There are interfaces between the RMM and Realm VM, which are mainly Realm Services Interface (RSI) and some power managment related interface. The specs (p.21~22, Section A1.3) for the RSI tells me that it would not be able to check Realm VM's data -- could anyone confirm that I'm being correct?Otherwise, would RMM have some channel to Realm VM for read and write operations?
Thanks in advance!
Architecturally, software running at R-EL2 is capable of writing to any Realm PAS memory.
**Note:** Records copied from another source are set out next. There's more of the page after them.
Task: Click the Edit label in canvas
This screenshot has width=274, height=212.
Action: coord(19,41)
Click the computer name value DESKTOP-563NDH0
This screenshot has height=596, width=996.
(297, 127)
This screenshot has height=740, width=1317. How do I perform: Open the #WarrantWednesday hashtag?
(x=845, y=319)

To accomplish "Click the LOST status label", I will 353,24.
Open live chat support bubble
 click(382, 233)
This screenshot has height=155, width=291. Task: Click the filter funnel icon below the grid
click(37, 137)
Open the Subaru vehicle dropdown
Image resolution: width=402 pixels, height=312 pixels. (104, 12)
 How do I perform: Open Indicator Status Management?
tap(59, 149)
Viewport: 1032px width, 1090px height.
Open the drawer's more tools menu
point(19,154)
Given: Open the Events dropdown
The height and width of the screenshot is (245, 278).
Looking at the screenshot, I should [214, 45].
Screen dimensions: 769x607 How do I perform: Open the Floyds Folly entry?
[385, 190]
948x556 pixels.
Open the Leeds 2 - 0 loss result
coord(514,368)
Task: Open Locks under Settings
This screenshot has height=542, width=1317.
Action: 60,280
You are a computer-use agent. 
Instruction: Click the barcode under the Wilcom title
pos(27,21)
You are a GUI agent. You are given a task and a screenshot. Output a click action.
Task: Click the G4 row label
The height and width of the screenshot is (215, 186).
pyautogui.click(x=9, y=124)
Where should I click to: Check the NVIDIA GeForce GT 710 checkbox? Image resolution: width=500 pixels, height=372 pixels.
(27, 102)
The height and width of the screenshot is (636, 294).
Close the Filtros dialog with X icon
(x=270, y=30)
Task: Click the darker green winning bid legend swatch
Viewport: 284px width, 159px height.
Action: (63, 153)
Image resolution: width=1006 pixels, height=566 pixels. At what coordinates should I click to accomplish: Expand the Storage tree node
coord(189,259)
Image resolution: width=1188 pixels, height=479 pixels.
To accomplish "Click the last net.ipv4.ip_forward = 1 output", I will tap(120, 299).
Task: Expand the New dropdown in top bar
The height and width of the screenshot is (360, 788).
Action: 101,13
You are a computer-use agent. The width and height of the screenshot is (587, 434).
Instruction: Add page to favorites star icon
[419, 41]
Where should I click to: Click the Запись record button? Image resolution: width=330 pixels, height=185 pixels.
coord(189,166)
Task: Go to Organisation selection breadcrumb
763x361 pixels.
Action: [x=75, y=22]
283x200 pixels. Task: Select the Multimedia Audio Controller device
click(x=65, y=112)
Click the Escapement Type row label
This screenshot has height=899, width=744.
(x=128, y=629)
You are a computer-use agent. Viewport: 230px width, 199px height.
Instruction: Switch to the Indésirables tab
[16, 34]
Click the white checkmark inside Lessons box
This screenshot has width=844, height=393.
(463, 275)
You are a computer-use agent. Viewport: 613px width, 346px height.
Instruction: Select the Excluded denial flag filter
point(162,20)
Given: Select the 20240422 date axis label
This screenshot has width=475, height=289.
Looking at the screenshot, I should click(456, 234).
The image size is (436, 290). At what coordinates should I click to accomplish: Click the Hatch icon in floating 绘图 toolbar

The RMM uses this capability during allocation of memory to a Realm (RMI_DATA_CREATE{_UNKNOWN}) and deallocation of the same memory (RMI_DATA_DESTROY.) It also writes to Realm memory during execution of some RSI commands, including RSI_ATTESTATION_TOKEN_*, RSI_HOST_CALL and RSI_REALM_CONFIG.
Thanks for the reply! This helps me a lot :)
I have one final question -- would this mean that a software running at R-EL2 (i.e. RMM) would not be able to 'read' Realm PAS memory?
No, it doesn't.
The RMM at R-EL2 can both read and write any memory with Realm PAS.